Приятель погладил дремлющего пса и добавил, усмехаясь:
– Так что вот. Теперь, видно, моя очередь родственницу поджидать!
Последняя фраза прозвучала с такой ломкой, хрипловатой интонацией, что я вздрогнул. Сильный человек, он стал бояться смерти и косвенно пожаловался на свой страх. В определённом смысле это было нарушением нашего негласного уговора.
Так получилось, что в моих отношениях с Арсением, как и со всеми людьми, которых я любил, почти всегда сохранялась некая прохладная дистанция, как бы проветриваемое пространство, позволяющее обойтись без удушающего панибратства и тем более без той казарменной фамильярности, которую иные весельчаки дополняют ублюдочным пожеланием: «Будь проще, и люди потянутся к тебе!» В таких случаях я думаю: уж лучше пусть не тянутся, как-нибудь обойдёмся.
У нас не было с ним общих похождений, общих грехов, преступлений или подвигов. Не было общих возлюбленных, общих последних денег и совместно съеденного пуда соли.
Зато мы сумели договориться о некоторых главных вещах, которые постигаются, как правило, ценой прилюдного дымного одиночества, разъедающего глаза, а временами доступны взгляду совсем отдельного человека, лежащего лицом к стене.
Например, мы договорились о том, что никогда, ни за что, абсолютно ни от кого в мире не следует ждать благодарности.
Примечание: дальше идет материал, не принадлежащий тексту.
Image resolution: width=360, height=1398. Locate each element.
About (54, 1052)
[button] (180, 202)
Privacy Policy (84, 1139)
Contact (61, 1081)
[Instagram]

Правильнее всего числить её по разряду самых лучших, бесценных и счастливых вещей, которые всегда случайны, всегда сваливаются с неба. Требовать благодарности немыслимо (разве что – от себя), рассчитывать на неё глупо. Это чревато канцерогенными обидами и убийственной неблагодарностью по отношению к собственной судьбе.
Другое наше соглашение касалось радикально траурной темы. Справедливости ради скажу, что эти разговоры меньше всего напоминали мрачные философствования двух пресыщенных Чайльд-Гарольдов (нам было тогда 49 лет на двоих), скорее – наивно-доверительный обмен трофеями, добытыми в цветущих заповедниках мировой классики, в прошитых сквозняками скверах и подворотнях нашей неуютной юности.
Я в тот день пришёл к нему от букиниста с коленкоровым сизым томиком, где обнаружил поразительное признание флорентийского монстра и гения, самого таинственного итальянца, глядевшего на людей с такой беспощадной пристальностью, что его иногда всерьёз подозревали в нечеловеческом происхождении.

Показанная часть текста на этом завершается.